The Russians made extensive use of air support by combat aircraft and helicopters. Airstrike missions were launched from airfields in Russia at targets on the front lines in the north, center, and east. Airstrikes were directed primarily at urban targets, while helicopters mainly engaged Ukraine forces in the open areas. Airstrikes employed Su-25, Su-24, and Su-34, while Su-30 provided air cover. However, Russian air activity over Ukraine during the first weeks of the war was relatively limited due to the risk of fratricide. Since Ukraine use similar aircraft (Su-25, Su-27), the lack of coordination with the air defense and Ukraine’s remaining S-300 and Buk air defenses posed a severe risk to the Russians. The Russians were surprised by the high loss rate, exposed to anti-aircraft fire from MANPADS, SHORAD, and S-300/SA-11 air defenses.
Helicopters were employed extensively, and some engaged in close support to ground units or operated independently. Most activities recorded by the media show combined formations of Mi-8/17 and Ka-52 or Mi-28. Mi-24 were operated on both sides.
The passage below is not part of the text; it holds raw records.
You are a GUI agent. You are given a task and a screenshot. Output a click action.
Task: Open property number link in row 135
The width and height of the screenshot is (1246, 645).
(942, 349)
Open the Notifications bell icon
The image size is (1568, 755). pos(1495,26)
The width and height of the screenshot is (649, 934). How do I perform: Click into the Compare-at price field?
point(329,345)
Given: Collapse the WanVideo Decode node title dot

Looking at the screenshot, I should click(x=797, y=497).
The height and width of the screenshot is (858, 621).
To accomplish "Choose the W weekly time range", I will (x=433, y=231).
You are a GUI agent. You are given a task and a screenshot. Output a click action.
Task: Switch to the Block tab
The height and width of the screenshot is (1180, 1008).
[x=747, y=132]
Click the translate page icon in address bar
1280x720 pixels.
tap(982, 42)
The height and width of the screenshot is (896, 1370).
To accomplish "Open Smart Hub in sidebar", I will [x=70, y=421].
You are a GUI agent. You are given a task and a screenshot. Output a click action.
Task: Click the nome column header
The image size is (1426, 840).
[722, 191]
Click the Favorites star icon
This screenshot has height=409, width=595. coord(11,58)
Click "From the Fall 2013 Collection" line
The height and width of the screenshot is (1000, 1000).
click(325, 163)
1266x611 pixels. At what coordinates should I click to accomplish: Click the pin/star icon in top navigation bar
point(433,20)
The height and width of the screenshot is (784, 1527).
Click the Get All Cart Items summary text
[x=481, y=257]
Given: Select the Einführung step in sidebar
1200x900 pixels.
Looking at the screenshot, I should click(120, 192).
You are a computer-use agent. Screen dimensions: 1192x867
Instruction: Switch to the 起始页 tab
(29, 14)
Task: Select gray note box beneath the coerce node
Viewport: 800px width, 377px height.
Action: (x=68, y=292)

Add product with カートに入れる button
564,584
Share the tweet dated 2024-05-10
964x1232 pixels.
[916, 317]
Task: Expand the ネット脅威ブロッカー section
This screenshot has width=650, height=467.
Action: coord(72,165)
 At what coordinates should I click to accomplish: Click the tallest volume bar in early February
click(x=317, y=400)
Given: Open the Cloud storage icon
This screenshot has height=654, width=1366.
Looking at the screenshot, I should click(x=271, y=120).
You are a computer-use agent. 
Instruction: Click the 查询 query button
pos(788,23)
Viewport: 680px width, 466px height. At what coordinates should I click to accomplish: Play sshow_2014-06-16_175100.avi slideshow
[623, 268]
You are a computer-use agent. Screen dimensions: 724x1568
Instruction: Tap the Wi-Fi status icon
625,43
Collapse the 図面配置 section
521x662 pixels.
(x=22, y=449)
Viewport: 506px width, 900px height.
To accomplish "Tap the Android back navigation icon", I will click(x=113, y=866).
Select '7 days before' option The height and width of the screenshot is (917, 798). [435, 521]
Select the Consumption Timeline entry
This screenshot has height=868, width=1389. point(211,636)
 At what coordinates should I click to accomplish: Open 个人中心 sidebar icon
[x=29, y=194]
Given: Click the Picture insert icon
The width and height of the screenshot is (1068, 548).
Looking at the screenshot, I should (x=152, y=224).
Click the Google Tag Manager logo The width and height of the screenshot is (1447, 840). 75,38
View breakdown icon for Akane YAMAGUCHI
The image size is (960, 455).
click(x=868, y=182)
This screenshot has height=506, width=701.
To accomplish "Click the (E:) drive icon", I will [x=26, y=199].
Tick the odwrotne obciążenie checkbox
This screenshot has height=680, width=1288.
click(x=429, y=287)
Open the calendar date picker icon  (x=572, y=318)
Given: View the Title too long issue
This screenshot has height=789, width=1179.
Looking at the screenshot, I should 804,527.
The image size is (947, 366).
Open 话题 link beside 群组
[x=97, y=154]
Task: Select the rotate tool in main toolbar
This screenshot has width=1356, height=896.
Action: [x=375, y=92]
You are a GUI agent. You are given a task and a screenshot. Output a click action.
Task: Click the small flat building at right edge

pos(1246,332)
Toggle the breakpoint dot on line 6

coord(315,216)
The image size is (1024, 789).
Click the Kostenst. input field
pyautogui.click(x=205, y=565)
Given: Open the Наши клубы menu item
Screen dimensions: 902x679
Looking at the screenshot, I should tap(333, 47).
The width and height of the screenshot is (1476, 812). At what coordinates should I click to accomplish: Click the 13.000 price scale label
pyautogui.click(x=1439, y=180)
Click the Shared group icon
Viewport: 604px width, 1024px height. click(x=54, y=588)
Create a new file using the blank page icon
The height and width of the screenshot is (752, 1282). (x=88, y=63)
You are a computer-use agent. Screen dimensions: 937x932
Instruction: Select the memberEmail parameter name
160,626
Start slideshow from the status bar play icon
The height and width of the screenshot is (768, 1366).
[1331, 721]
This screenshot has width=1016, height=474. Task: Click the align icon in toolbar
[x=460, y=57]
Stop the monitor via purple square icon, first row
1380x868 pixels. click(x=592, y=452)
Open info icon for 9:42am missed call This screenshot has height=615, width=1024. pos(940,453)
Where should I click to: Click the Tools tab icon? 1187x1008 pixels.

The Russians’ attack helicopters were seen carrying anti-tank guided missiles and free flight 80mm rockets, some of which were fired at a ballistic trajectory to increase range (alas, or much less accuracy.)
Aircraft and helicopters on both sides used flares extensively but lacked the capacity to face the dense MANPADS on long sorties over the enemy area. Some Russian helicopters were also equipped with electro-optic jammer countermeasures, but these did not prevent losses.
Unmanned Air Support
Unmanned aviation is having a great impact on both sides of this conflict. The heavy losses of unmanned assets on both sides reflect the extensive use of drones. Ukraine is operating tactical drones such as the TB2, which is being used as a reconnaissance and attack platform.
They also use various loitering munitions, including some Warmates delivered by Poland, and the smaller Switchblade delivered by the USA. The most recent shipments also include the mysterious ‘Pheonix Ghost’ loitering missile believed to be a range and loiter extended version of the Switchblade.
The Russian Army also uses drones, primarily the small-tactical Orlan-10 and larger Orlan-30, the Forpost, that mostly perform reconnaissance missions, although it was modified to use laser beam riding anti-tank missiles. The brand new Orion drone has also seen combat in Ukraine, at least, based on debris found after such a drone crashed in Ukraine territory. Russian special forces also use loitering weapons – primarily the Zala-KYB.